石川県の漆芸文化を絶やさないために。産地を超えた作家や職人たちによる『うるしで紡ぐ未来』展が加賀市美術館で開催中
コロカルニュース
石川県では、「塗りの輪島」「蒔絵の金沢」「木地の山中」といわれるそれぞれの特色を生かした漆芸が受け継がれてきました。しかし、2024年1月1日に起きた能登半島地震で、輪島の漆芸は甚大な被害を受けます。 【写真で見る】工具として仕えない、何の役にも立たないものを漆でつくる。そこに面白みや新しい漆の技が生きています。『工具箱』〈漆芸アート集団 彦十蒔絵〉 石川県加賀市の山中温泉や山代温泉では現在も、二次避難先として輪島の漆芸にかかわる職人たちが生活されています。しかし、家屋や工房の倒壊で生活再建に追われるなか、道具を失い、制作する場もない職人たちは、仕事の再開のめども立っていない状況です。 そんななか〈加賀市美術館〉では、同じ漆芸の産地として漆芸界を応援する企画展を実施しようと、学芸員の洞口寛(ほらぐちゆたか)さんを中心に、約4か月という短いスケジュールのなか、開催へとこぎつけました。

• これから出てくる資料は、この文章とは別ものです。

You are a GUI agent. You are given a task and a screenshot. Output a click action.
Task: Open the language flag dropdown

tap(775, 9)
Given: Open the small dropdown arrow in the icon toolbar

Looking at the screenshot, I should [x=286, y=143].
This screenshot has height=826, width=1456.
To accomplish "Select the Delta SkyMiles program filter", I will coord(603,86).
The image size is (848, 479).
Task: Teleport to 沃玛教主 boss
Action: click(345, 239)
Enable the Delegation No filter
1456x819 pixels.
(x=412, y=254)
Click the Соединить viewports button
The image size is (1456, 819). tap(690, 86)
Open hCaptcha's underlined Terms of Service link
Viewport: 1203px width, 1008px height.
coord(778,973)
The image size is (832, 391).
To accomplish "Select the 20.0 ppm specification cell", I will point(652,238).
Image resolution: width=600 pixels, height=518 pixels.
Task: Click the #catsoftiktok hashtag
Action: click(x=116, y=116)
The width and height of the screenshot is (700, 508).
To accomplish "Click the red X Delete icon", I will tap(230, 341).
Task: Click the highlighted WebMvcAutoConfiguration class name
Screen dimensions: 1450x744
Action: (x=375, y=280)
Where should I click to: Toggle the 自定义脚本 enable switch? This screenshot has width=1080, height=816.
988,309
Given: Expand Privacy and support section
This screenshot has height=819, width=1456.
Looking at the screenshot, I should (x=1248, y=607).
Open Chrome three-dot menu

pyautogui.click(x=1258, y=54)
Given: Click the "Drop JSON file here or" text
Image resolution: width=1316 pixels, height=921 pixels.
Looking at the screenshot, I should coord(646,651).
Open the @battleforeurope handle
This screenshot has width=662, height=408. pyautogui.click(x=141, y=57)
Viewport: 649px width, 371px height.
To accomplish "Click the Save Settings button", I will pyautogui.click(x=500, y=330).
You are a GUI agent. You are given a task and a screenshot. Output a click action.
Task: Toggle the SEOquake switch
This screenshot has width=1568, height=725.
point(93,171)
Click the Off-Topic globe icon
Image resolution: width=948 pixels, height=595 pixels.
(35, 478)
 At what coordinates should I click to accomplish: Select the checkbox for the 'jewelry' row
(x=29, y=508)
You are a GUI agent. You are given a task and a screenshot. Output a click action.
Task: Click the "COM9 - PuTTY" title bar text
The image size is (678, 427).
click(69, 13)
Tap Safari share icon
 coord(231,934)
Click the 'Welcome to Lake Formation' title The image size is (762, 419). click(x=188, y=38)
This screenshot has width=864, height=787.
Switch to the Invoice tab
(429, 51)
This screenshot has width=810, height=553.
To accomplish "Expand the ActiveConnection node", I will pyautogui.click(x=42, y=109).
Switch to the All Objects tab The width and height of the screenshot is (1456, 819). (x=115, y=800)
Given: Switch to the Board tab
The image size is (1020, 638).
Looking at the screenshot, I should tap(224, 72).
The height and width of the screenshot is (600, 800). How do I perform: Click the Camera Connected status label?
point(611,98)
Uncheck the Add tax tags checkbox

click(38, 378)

そこには、伝統工芸である漆芸の火を絶やしてはいけないという強い思いと、不思議な縁に引き寄せられた出会いがありました。 「企画展を開催するにあたり、最初は〈石川県輪島漆芸美術館〉に相談しましたが、『美術館の被害が大きいため、貸し出せる状況ではない』といわれました。あの被害状況のなかではそうだろうと思いますし、輪島の作家さんも被災している状況なので、作品を出してとほしいといえず、企画自体が難航してしまいました」と洞口さん。 そんなとき、京都の古美術店が立ち上げたプロジェクトに、輪島の〈漆芸アート集団 彦十蒔絵〉の名前を見つけたといいます。 「〈漆芸アート集団 彦十蒔絵〉の代表である若宮隆志(わかみやたかし)さんのことは、世界的にも有名な鍛金家・山田宗美(やまだそうび)の『鉄打出兎置物』をモチーフにした作品を乾漆でつくられたのを見て気になっていました。山田宗美の『鉄打出兎置物』は加賀市美術館が所蔵していることもあり、これも縁ではないかと、声をかけさせていただいたんです。すぐに快諾をいただき、そこから、山中漆器の工房や作家さんにも依頼し、何とか開催にこぎつけることができました」と洞口さん。 復旧もままならないなか、手探りで動き始めたことが、漆芸界の応援への一歩となりました。これは“ウサギがつないだ縁”といえる出会いだったようです。 「今回、この展覧会でふたつのウサギの作品を並べて展示しています。山田宗美のウサギは鉄でできているのに鉄に見えず、若宮隆志さんのウサギは漆でつくっているのに鉄に見えるんです。ふたりの技が時空を超えて、実感できる貴重な展示となっています」と、洞口さんは熱く語ってくれました。 ■先のことはわからないが、まず一歩踏み出したい。〈漆芸アート集団 彦十蒔絵〉がすぐに活動を再開できた理由 能登半島地震の被害は、孤立した地域や、二次災害による輪島の朝市周辺の全焼など、全貌さえもなかなかつかめない状況が続きました。何からスタートしたらよいのか、日々の生活さえままならないなかで、〈漆芸アート集団 彦十蒔絵〉は、すぐに職人への義援金を立ち上げたといいます。それが震災発生から5日後のことでした。 〈漆芸アート集団 彦十蒔絵〉でマネージャーを担当する台湾出身の高禎蓮(たかていれん)さんは、こう話します。 「震災後すぐに、これまで支援をいただいていた国内外のお客様から『支援したい』『何を送ればいいか』という問い合わせをいただきました。そこで若宮とも相談し、確実に職人さんの手に届けられるよう、支援をお金に限定し、時間がかかってもいいので、漆に関した返礼品ができるようにと考えました。これも漆の仕事を再開するひとつの方法になるんじゃないかと思ったんです」 いち早く動き出した結果、職人さんたちに義援金を渡すことができ、アパートを借りるなど、生活の基盤を整えてもらうことにつながったそうです。さらに、県外に帰省中だったため被災していなかった若い職人の女性ふたりが、すぐにSNSでのサポートを開始。テレビや新聞ではキャッチできない職人さんたちの安否確認や、避難所の情報などを調べてくれたのだとか。 彼女たちの素早い行動もあり、職人さんたちへすぐに義援金を渡せたことが新聞などで大きな反響を呼ぶことに。支援する側も目に見えたかたちで職人さんたちを支えることができ、日本の伝統美である漆芸に関心を持ってもらうきっかけにもつながりました。